Woman's family saw 'A Flier Go Home'

May 08, 2005|by TAMELA BAKER

MARTINSBURG, W.Va. - Ethel Bovey remembers her husband, Max, as a news junkie.

"My husband just lived and breathed the news," she recalled this week.

And so it was no surprise that they were at their Martinsburg home and listening to the radio on May 8, 1945, when they heard the official news that the Nazis had surrendered to the Allies.

"Oh, what a joy that was there's no way to express it except we were very happy about it and relieved," said Bovey, 89.

"Everybody was excited about it and talking about it excited and relieved. And then waiting for everybody to get home."

But the family didn't do anything special to celebrate that she could remember.

And maybe there was a good reason for that.

Max was serving the war effort by building planes at Fairchild in Hagerstown, but three of his brothers had left for the war theaters in Europe and the Pacific. Two already had been discharged and come home.


But just months before the war ended in Europe, Max's other brother, Delmar, was in a plane that crashed in England while returning from a training mission.

"First had come a letter from Del," Bovey recalled. "It was a letter they had written before they took their first flight, telling the family what to do if anything happened. It upset his mother a little bit.

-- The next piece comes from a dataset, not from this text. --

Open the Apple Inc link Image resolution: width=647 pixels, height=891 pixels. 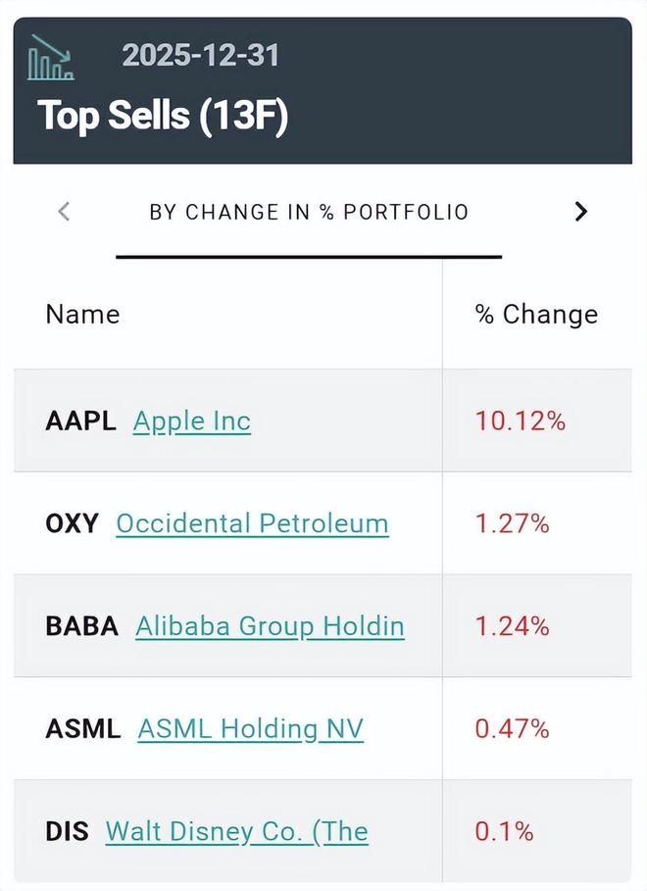click(192, 421)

"Next day came the telegram that the plane had crashed."

It was two years before Delmar's body was returned to the United States, she said. Though he initially was buried in Britain, the military returned bodies at the request of families.

"He was such a lively kid," Bovey said. "He always wanted to fly; he couldn't wait to get into the air corps, but he was underweight. So he ate and ate and ate" until he qualified.

Bovey reflected Delmar's love of flying in a poem called "A Flier Goes Home" that she wrote after his death.

"Just keep Heaven's door ajar a bit," she wrote in the closing stanza, "For whenever a plane goes by, He'll want to run out and see it pass - he always loved to fly."

Delmar was 19 when he joined the service, she said, and 21 when he was killed.

Max died five years ago on Christmas Eve, Bovey said. They had been married 62 years.

They finished the summer of 1945 with an adventure, taking a trip to New York.

"We were in Times Square," she said - the day after the big V-J Day party.

"But there were still a lot of people there."